I would not eat raw meat that has been un-refridgerated. Not at all.
I used to like to go to Sam Woo's; and Chinese New Year was special.
They had a meat shop on one side with whole cooked birds (ducks) and
half pigs hanging up. They also had a lot of dishes Americans don't eat,
like blood pudding. I passed on that, but the pork was very good.
Distribution: Slackware64-current with "True Multilib" and KDE4Town.
Posts: 9,095
Rep:
Are you talking about Sam Wo's in San Francisco?
I've been in there and seen Edsel Fung* in action, but that was many years ago.
I didn't know they had moved until I looked them up on Wikipedia.
Rather than repeat the story, here it is the link, https://en.wikipedia.org/wiki/Sam_Wo
*All these years I thought his name was Edsel Fong. Herb Caen often wrote about Edsel Fung's antics and I'm 99.9% sure Mr. Caen spelled it, Fong.
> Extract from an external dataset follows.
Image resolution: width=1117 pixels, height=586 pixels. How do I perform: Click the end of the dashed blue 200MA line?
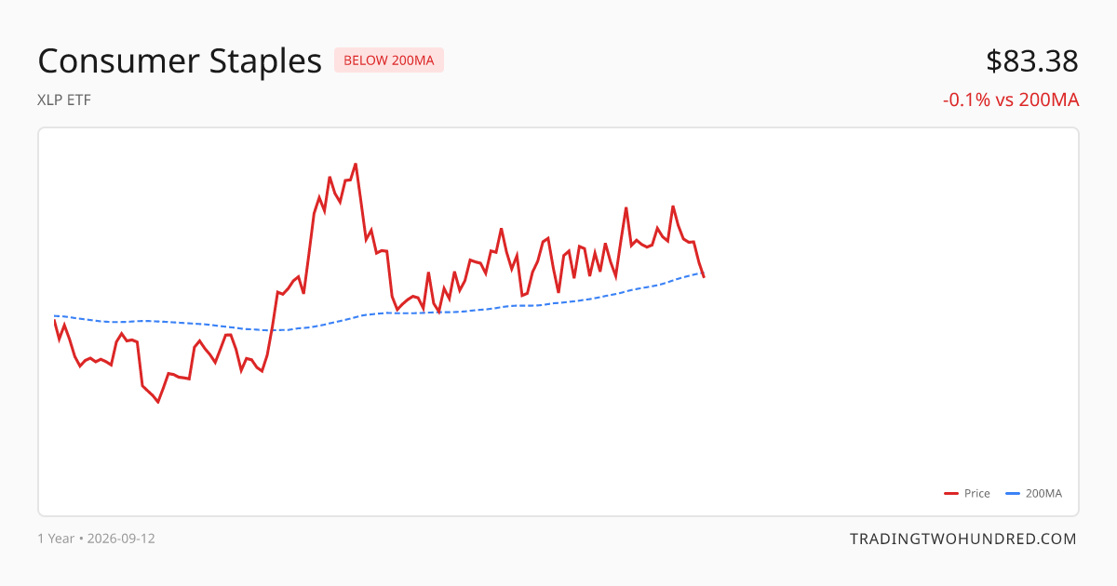point(701,273)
Oh, well. Learn something new every day. https://en.wikipedia.org/wiki/Herb_Caen
Last edited by cwizardone; 08-30-2020 at 12:25 PM.
Oh, this was decades ago in West Covina. not SF.
I think it was spelled Sam Woo. Big restaurant and meat shop and it would be
PACKED at 1 AM with Chinese people. I used to get the onions, tomatoes and
curry on rice dish because it was dirt cheep and they gave you a giant plate
piled high with rice and curry.
I have not been to SF in years, but I like a restaurant there called the
Golden Flower - Vietnamese food on Jackson Street. Their web page indicates
they are still in business. You can go there and get pho, shrimp rolls, and
that wonderful Vietnamese coffee that will blow your socks off. https://www.yelp.com/biz/golden-flow...-san-francisco
One of the things I miss, as I retired to a very remote area, is all the ethnic foods available to my urban dwelling friends. I can get some pretty good food but the example I use is that it's about an hour and fifteen minutes to the nearest fast food, and that's only if I speed.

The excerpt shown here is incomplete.